Copy the lines of data from the line that contains "This screenshot has width=669, height=539." through the line that contains "Action: coord(5,38)", including both of those lines, and leave out the pictures.

######

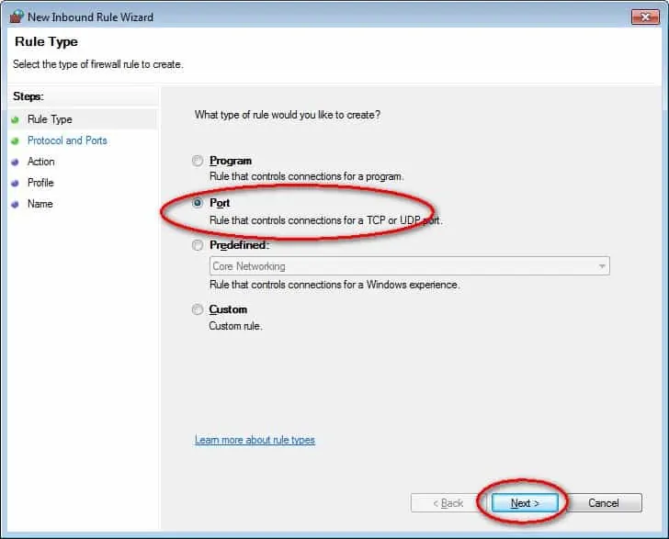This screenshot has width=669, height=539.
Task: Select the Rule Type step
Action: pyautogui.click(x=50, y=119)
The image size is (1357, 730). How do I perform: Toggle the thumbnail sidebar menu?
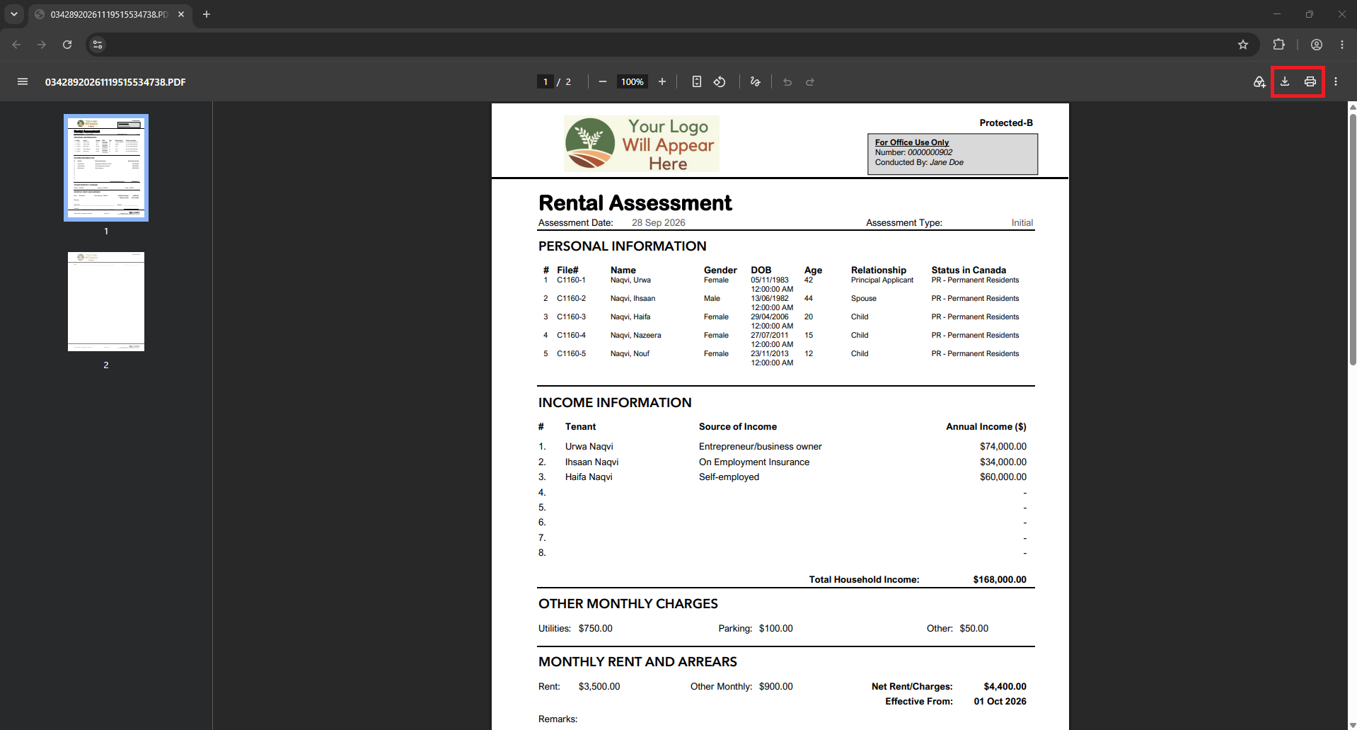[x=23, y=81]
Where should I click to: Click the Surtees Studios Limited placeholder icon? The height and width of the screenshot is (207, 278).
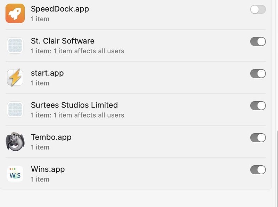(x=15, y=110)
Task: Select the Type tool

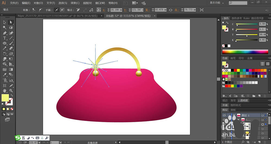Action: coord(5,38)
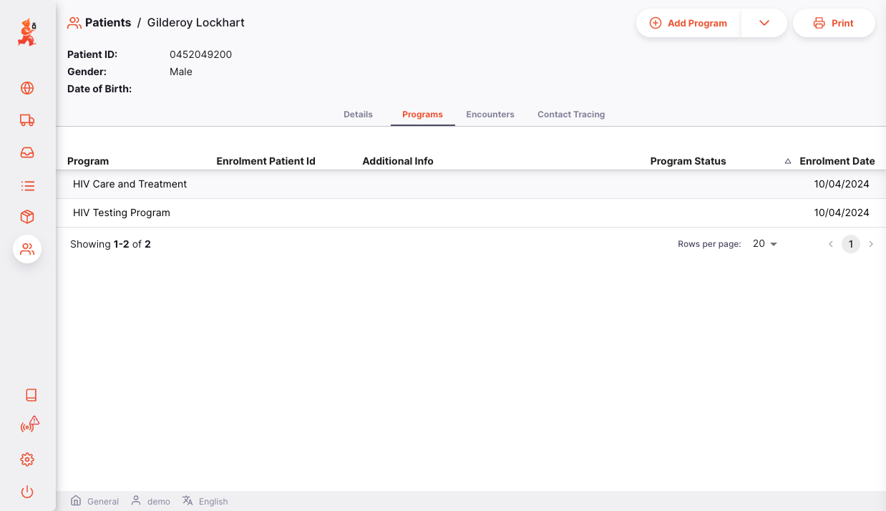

######

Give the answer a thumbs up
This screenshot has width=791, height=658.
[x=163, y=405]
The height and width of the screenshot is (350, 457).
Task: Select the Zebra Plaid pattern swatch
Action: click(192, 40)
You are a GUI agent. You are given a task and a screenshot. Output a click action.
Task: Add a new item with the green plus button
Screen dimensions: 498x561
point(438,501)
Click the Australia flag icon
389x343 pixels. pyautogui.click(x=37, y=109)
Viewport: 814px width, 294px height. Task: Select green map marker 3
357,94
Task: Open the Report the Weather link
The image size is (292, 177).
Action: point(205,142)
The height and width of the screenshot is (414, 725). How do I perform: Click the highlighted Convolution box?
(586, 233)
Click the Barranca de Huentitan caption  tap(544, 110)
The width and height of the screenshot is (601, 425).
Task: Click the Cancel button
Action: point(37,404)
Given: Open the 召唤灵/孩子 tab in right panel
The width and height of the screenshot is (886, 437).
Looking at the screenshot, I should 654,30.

######

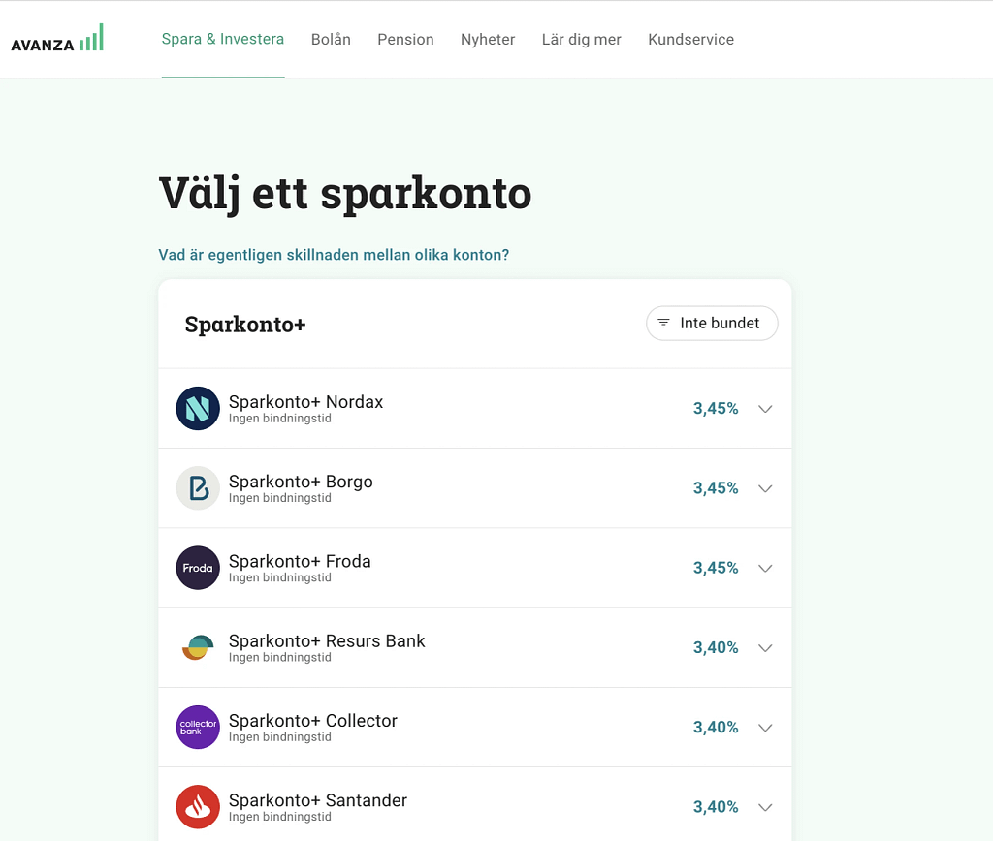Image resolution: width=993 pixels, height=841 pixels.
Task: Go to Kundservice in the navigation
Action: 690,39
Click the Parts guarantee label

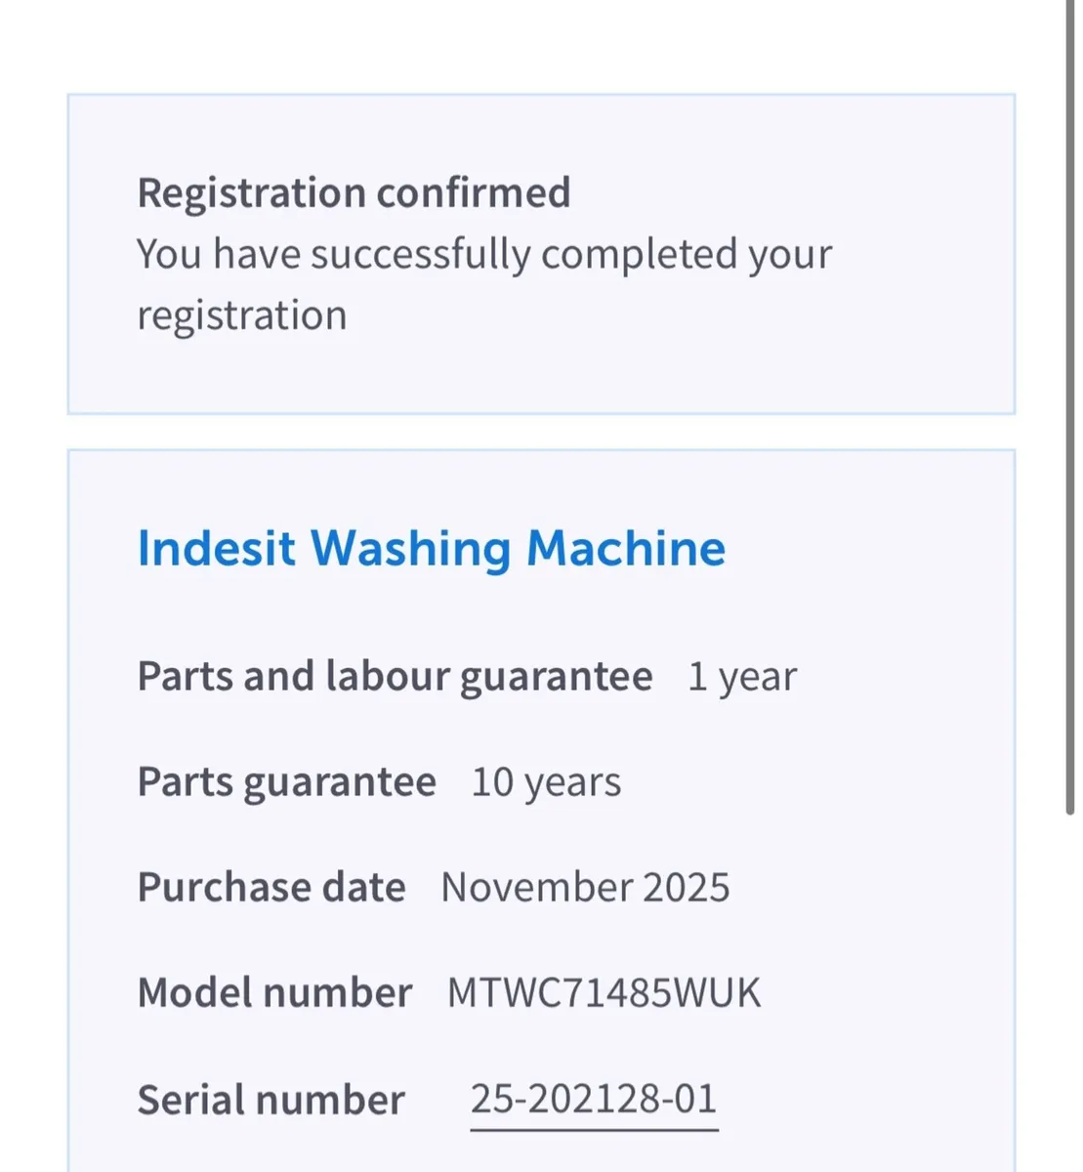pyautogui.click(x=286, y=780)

######

## Solution to this problem
This screenshot has width=669, height=539.
Task: Select the Rule Type step
Action: pyautogui.click(x=50, y=119)
The image size is (1357, 730). How do I perform: Toggle the thumbnail sidebar menu?
[x=23, y=81]
Where should I click to: Click the Surtees Studios Limited placeholder icon? The height and width of the screenshot is (207, 278).
(x=15, y=110)
Task: Select the Type tool

Action: coord(5,38)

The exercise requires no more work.